On August 27, 2013, Lockheed conducted the first flight test of the LRASM, launched from a B-1B. Halfway to its target, the missile switched from following a planned route to autonomous guidance. It autonomously detected its moving target, a 260 ft unmanned ship out of three in the target area, and hit it in the desired location with an inert warhead. The purpose of the test was to stress the sensor suite, which detected all the targets and only engaged the one it was told to. Two more flight tests were planned the year, involving different altitudes, ranges, and geometries in the target area. Two launches from vertical launch systems were planned for summer 2014. The missile had a sensor designed by BAE Systems. The sensor is designed to enable targeted attacks within a group of enemy ships protected by sophisticated air defense systems. It autonomously located and targeted the moving surface ship.

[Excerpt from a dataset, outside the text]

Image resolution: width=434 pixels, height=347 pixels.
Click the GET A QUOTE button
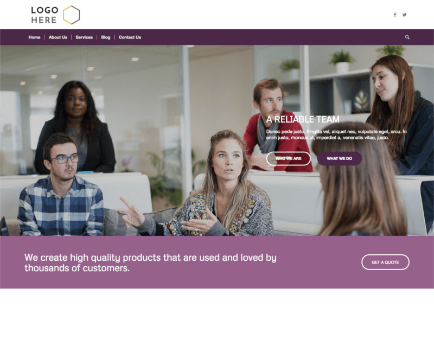[x=385, y=262]
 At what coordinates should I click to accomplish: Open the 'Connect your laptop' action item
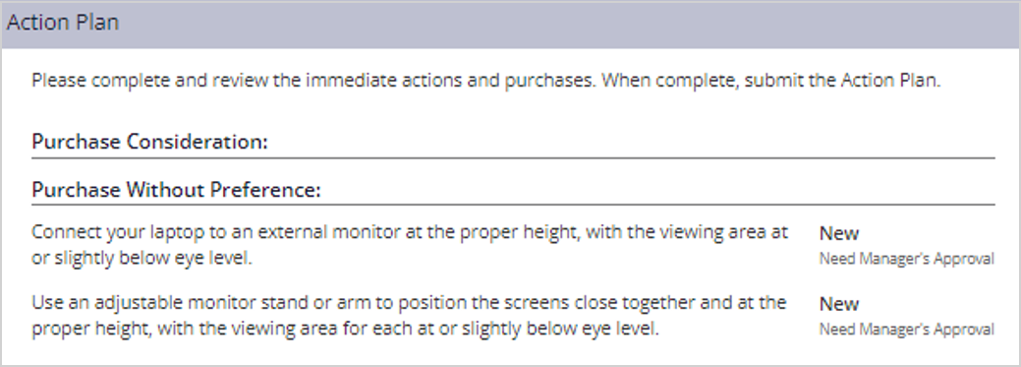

The sensor uses advanced electronic technologies to detect targets within a complex signal environment, and then calculates precise target locations for the missile control unit.
On September 17, 2013, Lockheed launched an LRASM Boosted Test Vehicle (BTV) from a Mk 41 VLS canister. The company-funded test showed the LRASM, fitted with the Mk-114 rocket motor from the RUM-139 VL-ASROC, could ignite and penetrate the canister cover and perform a guided flight profile. In January 2014, Lockheed demonstrated that the LRASM could be launched from a Mk 41 VLS with only modified software to existing shipboard equipment.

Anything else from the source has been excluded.